What you should do
For every entry below, give an exact repeat and leave out the pictures.

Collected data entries
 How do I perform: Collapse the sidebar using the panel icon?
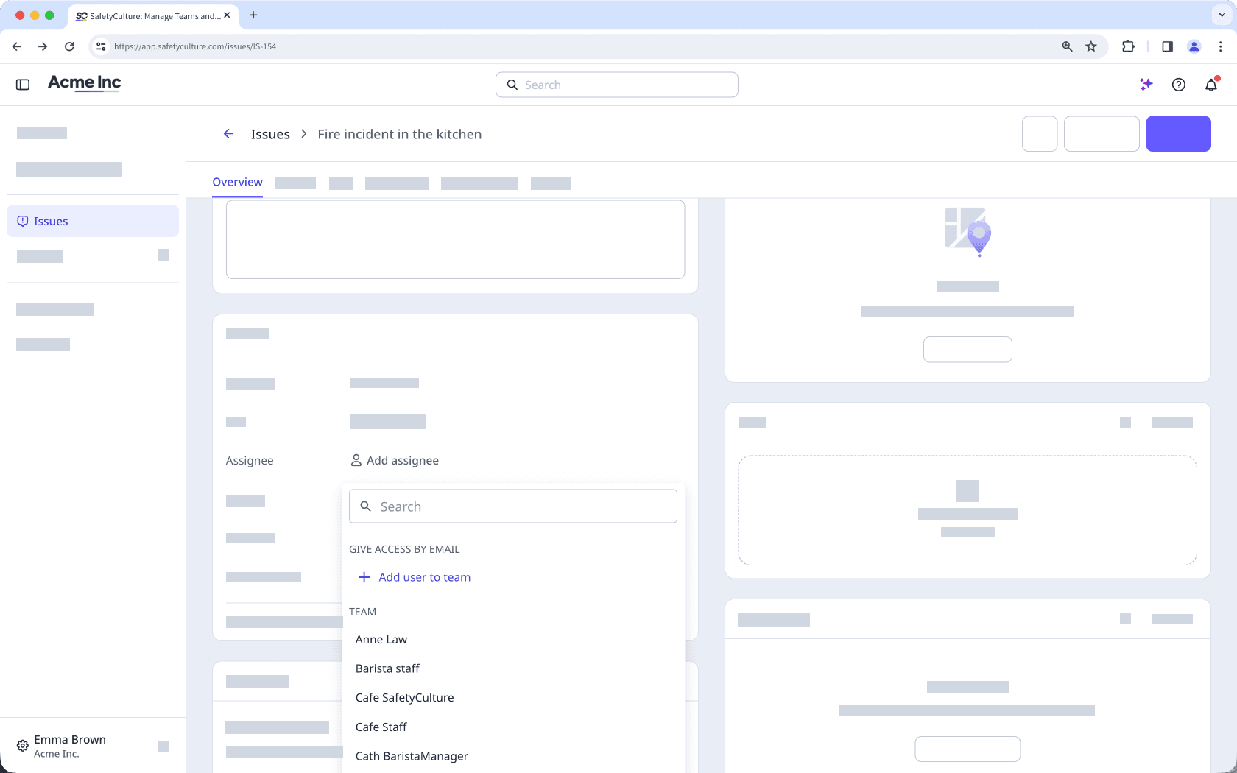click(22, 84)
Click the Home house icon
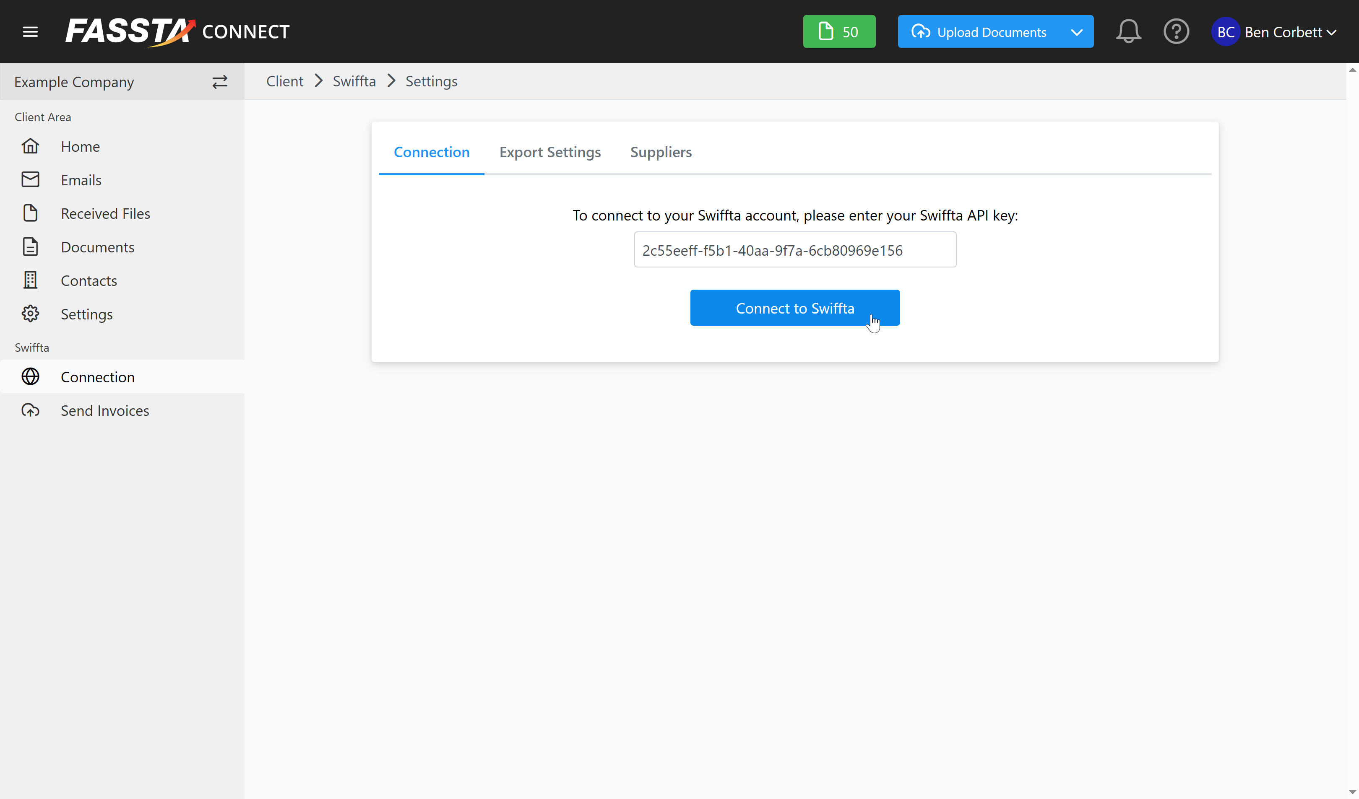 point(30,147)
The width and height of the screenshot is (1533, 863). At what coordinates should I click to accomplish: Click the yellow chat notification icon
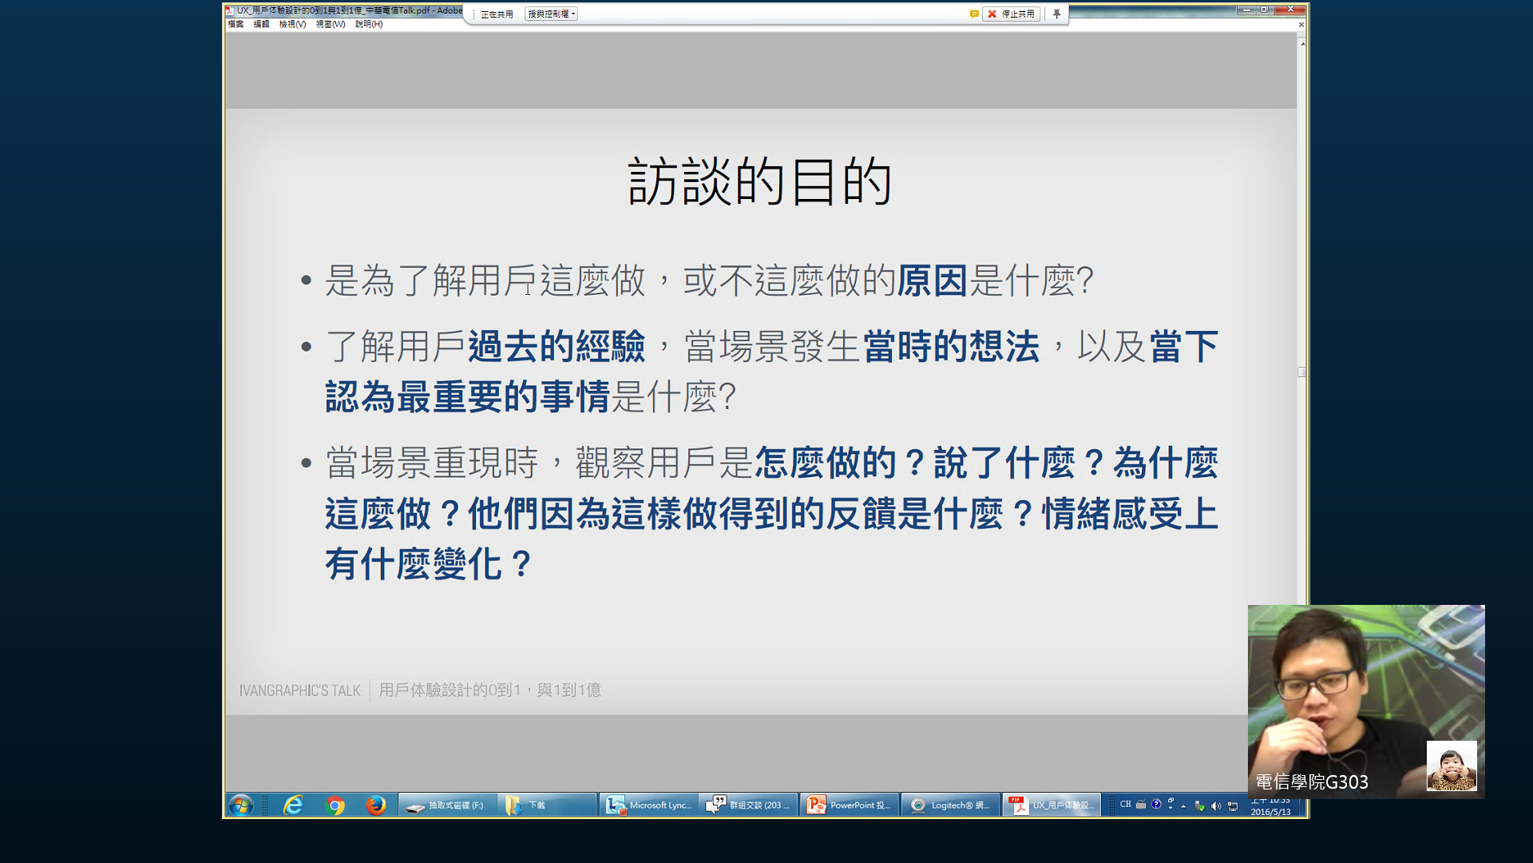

Your solution
 How do I perform: Collapse the sidebar using the panel icon?
click(22, 84)
Click the Home house icon
 point(30,147)
The width and height of the screenshot is (1533, 863). At what coordinates should I click to accomplish: Click the yellow chat notification icon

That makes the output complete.